__TASK PROMPT__. If a line in the entries contains the word "column", list it.

__GIVEN INFORMATION__.
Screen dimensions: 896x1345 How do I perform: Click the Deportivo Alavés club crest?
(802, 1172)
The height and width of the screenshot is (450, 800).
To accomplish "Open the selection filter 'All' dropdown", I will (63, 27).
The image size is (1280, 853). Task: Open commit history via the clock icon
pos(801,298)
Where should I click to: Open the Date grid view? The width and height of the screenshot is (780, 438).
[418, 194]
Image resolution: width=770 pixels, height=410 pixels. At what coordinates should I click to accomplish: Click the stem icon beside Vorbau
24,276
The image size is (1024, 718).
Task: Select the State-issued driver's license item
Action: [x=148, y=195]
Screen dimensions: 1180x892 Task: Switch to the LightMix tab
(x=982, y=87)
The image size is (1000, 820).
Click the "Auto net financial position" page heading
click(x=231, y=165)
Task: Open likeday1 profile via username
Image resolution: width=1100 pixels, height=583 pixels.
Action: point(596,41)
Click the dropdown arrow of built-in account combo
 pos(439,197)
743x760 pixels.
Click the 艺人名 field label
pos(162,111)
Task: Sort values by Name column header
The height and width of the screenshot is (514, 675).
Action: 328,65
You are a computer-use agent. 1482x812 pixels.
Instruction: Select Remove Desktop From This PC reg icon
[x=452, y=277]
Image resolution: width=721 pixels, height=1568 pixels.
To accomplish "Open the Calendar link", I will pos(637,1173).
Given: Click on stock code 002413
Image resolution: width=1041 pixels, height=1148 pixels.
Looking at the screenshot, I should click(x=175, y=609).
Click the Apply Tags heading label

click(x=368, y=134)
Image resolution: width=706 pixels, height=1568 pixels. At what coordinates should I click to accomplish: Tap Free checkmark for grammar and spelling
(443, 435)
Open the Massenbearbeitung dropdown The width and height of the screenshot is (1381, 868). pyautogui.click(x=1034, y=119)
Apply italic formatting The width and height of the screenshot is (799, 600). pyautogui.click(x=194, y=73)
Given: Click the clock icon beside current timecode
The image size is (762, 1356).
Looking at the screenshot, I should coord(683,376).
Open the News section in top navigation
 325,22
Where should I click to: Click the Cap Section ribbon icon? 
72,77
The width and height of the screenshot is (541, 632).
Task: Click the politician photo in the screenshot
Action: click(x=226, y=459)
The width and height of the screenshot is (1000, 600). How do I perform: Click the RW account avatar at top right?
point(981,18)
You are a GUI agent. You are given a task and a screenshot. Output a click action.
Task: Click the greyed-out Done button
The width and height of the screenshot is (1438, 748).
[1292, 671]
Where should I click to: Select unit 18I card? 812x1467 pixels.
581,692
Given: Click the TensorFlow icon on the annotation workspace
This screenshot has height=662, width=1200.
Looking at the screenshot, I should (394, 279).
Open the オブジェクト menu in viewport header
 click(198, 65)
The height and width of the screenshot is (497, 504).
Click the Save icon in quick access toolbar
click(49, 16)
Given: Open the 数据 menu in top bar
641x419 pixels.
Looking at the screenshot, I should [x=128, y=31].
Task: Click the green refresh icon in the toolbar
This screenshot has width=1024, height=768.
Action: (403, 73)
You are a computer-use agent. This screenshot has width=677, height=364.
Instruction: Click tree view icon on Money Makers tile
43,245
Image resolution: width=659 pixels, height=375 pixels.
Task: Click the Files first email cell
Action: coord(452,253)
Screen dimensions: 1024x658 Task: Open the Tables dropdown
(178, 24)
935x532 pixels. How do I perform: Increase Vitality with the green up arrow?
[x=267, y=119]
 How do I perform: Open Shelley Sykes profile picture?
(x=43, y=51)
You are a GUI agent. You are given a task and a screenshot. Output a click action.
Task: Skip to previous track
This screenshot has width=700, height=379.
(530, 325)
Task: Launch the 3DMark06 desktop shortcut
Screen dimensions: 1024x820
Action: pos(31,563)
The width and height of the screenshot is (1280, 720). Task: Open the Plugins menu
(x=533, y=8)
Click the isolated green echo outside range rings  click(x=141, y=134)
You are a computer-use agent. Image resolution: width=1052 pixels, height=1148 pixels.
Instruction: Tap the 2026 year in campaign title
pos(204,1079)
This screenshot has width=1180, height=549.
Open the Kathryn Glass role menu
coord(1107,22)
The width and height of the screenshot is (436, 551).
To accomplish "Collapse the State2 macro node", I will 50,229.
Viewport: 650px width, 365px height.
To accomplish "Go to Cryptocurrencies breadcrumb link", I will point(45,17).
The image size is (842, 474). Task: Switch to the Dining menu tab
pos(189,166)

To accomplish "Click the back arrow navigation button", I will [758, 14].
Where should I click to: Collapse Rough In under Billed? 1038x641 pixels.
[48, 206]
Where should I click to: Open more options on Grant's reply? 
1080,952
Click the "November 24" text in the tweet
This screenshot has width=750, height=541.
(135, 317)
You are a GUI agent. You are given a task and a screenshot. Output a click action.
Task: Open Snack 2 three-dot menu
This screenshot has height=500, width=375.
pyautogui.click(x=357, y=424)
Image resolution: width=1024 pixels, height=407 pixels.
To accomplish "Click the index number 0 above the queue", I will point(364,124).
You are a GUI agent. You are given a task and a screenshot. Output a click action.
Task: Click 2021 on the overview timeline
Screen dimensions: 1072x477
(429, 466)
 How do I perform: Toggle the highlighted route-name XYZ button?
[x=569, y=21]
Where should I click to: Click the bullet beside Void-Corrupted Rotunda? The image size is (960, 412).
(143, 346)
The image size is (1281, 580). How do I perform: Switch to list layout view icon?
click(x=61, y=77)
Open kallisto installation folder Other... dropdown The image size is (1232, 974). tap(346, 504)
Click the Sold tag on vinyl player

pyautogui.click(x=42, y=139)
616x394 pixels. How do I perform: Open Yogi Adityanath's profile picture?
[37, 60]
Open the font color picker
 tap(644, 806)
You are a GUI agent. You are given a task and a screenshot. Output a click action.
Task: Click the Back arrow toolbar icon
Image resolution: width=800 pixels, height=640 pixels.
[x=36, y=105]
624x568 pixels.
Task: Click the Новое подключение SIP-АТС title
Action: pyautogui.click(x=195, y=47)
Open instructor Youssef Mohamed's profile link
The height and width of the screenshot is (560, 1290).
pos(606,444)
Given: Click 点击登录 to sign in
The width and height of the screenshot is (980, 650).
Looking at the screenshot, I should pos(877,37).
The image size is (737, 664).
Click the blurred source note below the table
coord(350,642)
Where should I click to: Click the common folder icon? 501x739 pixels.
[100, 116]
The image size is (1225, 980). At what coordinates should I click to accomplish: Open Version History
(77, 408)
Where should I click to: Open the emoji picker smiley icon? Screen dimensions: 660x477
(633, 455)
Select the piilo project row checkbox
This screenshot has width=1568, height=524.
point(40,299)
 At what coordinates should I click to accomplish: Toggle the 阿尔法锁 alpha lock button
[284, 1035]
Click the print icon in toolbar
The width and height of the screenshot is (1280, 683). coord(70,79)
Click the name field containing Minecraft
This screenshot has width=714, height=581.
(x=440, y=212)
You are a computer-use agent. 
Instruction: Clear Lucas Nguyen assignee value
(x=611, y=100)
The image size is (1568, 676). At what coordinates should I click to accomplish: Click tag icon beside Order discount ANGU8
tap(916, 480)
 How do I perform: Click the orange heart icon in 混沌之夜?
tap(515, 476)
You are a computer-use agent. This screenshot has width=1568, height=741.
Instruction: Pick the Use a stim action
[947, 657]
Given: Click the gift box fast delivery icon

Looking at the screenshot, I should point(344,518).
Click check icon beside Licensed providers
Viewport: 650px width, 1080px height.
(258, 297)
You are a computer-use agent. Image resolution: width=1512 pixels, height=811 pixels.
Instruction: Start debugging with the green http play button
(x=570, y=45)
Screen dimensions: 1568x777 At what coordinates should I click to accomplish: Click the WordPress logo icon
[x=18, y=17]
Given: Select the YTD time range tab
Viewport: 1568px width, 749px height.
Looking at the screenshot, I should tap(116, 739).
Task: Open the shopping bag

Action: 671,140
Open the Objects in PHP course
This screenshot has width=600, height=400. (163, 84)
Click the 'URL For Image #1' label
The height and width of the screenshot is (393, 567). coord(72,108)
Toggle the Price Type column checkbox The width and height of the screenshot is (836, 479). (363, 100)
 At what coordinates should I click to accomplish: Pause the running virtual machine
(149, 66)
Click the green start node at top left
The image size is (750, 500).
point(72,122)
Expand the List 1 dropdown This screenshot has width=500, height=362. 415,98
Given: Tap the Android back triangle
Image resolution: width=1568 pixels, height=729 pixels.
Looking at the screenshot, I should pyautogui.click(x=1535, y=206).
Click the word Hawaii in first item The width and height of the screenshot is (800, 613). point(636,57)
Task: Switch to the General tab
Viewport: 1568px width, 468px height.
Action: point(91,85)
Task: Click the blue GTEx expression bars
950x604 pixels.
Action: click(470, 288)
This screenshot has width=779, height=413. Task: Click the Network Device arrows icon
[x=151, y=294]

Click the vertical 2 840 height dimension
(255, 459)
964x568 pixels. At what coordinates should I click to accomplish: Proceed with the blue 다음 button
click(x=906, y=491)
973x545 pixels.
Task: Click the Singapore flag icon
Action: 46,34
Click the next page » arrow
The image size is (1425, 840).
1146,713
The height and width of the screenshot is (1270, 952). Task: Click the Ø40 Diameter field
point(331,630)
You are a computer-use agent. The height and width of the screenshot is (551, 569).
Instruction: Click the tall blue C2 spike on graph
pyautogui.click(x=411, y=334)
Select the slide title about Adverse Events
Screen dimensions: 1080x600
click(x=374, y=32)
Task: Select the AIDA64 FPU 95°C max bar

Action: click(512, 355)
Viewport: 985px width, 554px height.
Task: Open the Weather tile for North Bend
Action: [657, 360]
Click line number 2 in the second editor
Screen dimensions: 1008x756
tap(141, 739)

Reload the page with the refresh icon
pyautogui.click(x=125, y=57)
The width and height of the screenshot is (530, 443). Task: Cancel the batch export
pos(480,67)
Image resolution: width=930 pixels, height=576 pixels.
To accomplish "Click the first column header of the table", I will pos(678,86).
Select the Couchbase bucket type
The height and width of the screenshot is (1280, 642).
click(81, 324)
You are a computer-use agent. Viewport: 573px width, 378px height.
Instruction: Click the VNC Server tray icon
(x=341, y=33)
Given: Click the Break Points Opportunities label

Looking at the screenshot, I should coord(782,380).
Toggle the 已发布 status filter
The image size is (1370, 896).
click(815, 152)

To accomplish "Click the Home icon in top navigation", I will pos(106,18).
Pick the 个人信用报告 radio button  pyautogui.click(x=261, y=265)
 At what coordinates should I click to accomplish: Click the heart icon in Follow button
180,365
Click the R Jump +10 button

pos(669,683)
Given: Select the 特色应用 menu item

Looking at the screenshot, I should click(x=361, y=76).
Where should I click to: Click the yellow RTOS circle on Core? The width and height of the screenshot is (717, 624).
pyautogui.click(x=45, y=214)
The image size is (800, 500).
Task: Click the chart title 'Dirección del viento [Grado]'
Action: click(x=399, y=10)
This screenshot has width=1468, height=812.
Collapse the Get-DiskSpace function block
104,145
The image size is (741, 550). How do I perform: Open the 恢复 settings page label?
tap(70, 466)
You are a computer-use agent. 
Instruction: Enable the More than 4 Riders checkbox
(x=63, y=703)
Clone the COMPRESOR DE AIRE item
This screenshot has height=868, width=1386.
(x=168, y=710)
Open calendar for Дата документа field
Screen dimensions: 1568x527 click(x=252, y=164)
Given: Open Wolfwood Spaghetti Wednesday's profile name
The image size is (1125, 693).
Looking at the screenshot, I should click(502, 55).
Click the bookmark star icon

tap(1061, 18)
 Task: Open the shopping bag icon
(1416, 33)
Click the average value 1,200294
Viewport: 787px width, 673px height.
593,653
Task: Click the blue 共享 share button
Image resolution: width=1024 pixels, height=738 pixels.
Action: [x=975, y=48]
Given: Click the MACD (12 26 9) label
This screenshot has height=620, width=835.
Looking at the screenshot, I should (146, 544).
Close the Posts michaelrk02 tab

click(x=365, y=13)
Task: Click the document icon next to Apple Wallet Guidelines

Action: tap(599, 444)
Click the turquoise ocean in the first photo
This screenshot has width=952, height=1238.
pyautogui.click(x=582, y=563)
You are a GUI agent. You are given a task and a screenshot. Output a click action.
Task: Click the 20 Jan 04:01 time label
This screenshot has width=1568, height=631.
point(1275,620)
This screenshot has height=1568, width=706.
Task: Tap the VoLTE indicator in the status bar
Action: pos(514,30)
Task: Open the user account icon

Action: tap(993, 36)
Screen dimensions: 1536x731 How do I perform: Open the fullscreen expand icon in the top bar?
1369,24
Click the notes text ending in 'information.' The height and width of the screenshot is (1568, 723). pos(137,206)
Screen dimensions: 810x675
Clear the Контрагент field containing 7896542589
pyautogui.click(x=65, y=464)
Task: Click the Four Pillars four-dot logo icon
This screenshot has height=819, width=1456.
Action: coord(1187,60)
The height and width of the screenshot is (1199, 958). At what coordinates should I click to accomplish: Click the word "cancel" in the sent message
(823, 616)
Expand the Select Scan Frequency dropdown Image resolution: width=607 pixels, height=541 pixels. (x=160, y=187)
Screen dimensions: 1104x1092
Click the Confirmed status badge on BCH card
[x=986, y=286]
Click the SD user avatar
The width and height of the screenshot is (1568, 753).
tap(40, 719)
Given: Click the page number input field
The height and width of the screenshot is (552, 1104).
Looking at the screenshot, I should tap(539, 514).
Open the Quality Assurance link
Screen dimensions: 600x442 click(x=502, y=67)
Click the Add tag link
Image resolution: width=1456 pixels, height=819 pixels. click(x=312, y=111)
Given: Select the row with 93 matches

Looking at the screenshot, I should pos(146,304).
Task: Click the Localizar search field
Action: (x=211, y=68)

__OUTPUT OF THE TASK__.
Task: Sort values by Name column header
Toggle the Price Type column checkbox The width and height of the screenshot is (836, 479). (363, 100)
To accomplish "Click the first column header of the table", I will pos(678,86).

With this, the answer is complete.